Ladrões violentos num país calmo
Os planos do Doutor. A operacionalidade do Americano. A táctica de Jerónimo.
Histórias de grandes assaltantes de bancos portugueses
a Portugal não é um país de grandes assaltantes de bancos, apesar de haver registo de alguns casos em que, homens sozinhos ou quadrilhas, cometeram duas ou mesmo três dezenas de assaltos. O passado recente nesta matéria criminal faz, no entanto, sobressair dois nomes: Tomé Bárbara e Faustino Cavaco.Tomé Bárbara, também conhecido por Doutor, Barba Azul, Jaime, Félix, Toureiro, e muitos outros cognomes, está preso há cerca de três anos, depois de ter sido baleado por um companheiro quando tentavam assaltar uma ourivesaria no Algarve. O companheiro foi abatido por um militar da GNR que, estando a almoçar num restaurante fronteiro ao estabelecimento que ia ser roubado, se apercebeu do crime e interveio.
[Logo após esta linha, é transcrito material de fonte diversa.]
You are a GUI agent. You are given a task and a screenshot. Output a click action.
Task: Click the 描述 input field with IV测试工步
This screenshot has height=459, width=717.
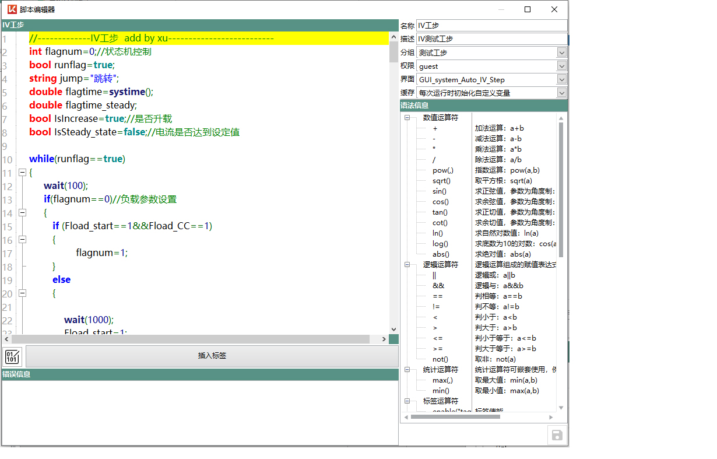(491, 39)
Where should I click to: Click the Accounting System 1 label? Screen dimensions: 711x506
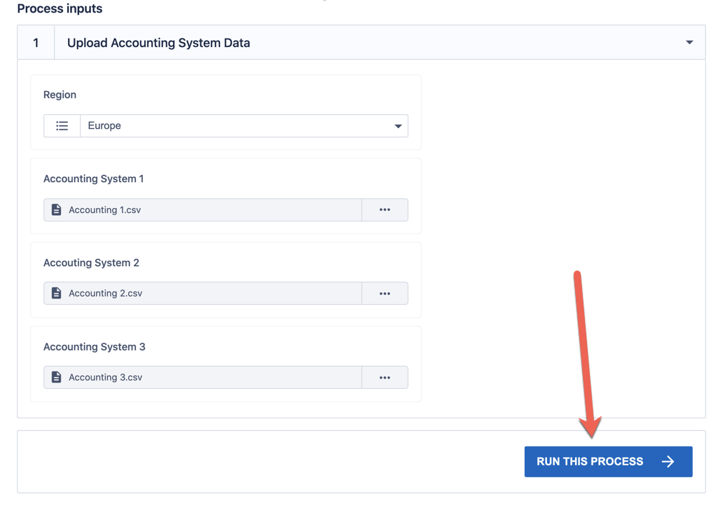[93, 179]
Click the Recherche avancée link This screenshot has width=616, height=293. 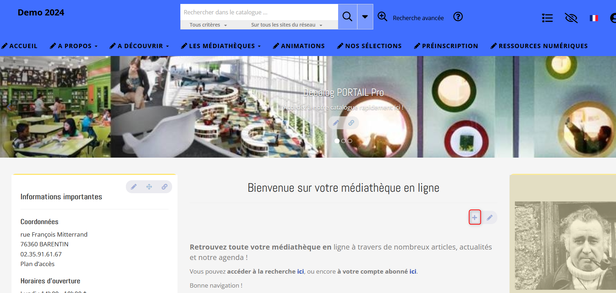click(x=418, y=18)
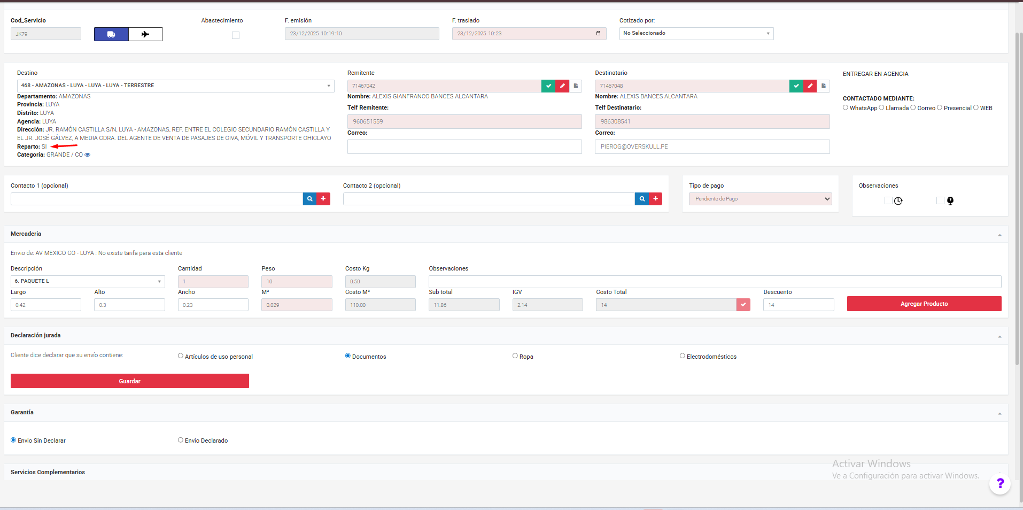Image resolution: width=1023 pixels, height=510 pixels.
Task: Select the airplane air transport icon
Action: pyautogui.click(x=145, y=34)
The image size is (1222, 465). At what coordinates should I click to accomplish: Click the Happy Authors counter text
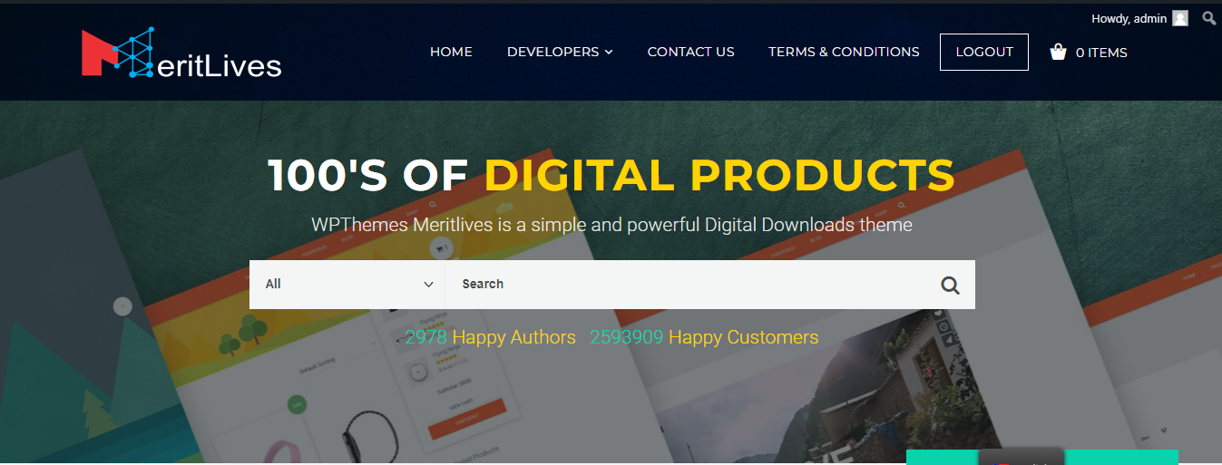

Não foi, no entanto, no roubo de ourivesarias que o Doutor se destacou. Os bancos, na primeira metade da década de 1980, foram a sua perdição. Foi nessa época que conheceu Faustino Cavaco, então regressado de França, para onde os pais haviam imigrado.
Sendo os dois algarvios, acabaram por se conhecer por intermédio de um amigo comum: Apolinário de Jesus Barros, mais tarde alcunhado de Zeca Diabo, que já nessa ocasião sabia o que era assaltar um banco (Vinhais).
A argúcia de Tomé Bárbara casou na perfeição com a coragem de Faustino Cavaco. Era o primeiro que planeava os golpes, escolhia os alvos, distribuía os carros (botes) a utilizar nas fugas e, até, arranjava disfarces para o grupo. Foi ele quem deu a alcunha de Americano ao comparsa, numa ocasião em que, preparando um assalto, lhe deu uma camisa florida, igual às que os turistas dos EUA então utilizavam quando visitavam países solarengos.
Tomé Bárbara, sempre bem-disposto, chegava mesmo a organizar jantaradas após os crimes. Numa ocasião em que já era seguido pela PJ terá, acompanhado de Faustino, entrado num restaurante do Algarve onde se fez passar por turista inglês, passando todo o tempo a gabar os carapaus alimados, uma especialidade culinária da região.
O companheiro, corpulento e ágil, conduzia com pé pesado (Barba Azul nunca soube guiar um automóvel, e quando o tentou, acabou por bater, conforme conta Faustino no seu livro Vida e Mortes de Faustino Cavaco), e não tinha pejo em empunhar e disparar armas de fogo.
Juntos terão assaltado mais de uma dezena de bancos, desde o Algarve a Lisboa. Era o tempo em que não havia aberturas retardadas nem alarmes. O tempo em que uma arma apontada a um bancário fazia com que este abrisse os "burros" ou "recalcitrantes", nomes dados aos cofres, sem que houvesse grandes preocupações com o tempo gasto no assalto.
Faustino vive hoje no Algarve, depois de ter sido solto em 2000. Antes, já após todo o grupo ter sido preso, evadira-se de Pinheiro da Cruz com cinco outros condenados. Uma fuga sangrenta, onde os seus disparos tiraram a vida a três guardas prisionais.
Antes destes dois homens, sem contar com os assaltos então atribuídos às FP-25, um outro assaltante de bancos ganhou fama. Chamava-se Jerónimo. Era quase um "Narciso", uma vez que raramente se relacionava com outros homens para cometer os crimes. No entanto, em diversas ocasiões, utilizou mulheres como comparsas.
Jerónimo escolhia a dependência a assaltar. Procurava bancos afastados de postos policiais e, regra geral, actuava depois de estes encerrarem. A sua táctica era arrojada para a época: as duas mulheres que o auxiliavam surgiam de batas, vassouras e baldes a bater à porta do alvo, como se se tratasse de mulheres que ali iam fazer a limpeza.
Despreocupados, os bancários franqueavam a entrada às senhoras, acto que era aproveitado por Jerónimo para, de pistola em punho, também entrar. Foi desse modo que assaltou várias dependências.
Até que numa tarde a sorte deixou de o acompanhar. No Olival Basto, às portas de Lisboa, um polícia que passava junto ao banco que estava a ser assaltado apercebeu-se do crime. Aguardou no exterior que o grupo saísse. Jerónimo, que andava sempre armado, não se quis entregar e, quando fez questão de responder a tiro à tentativa de captura, acabou mortalmente baleado.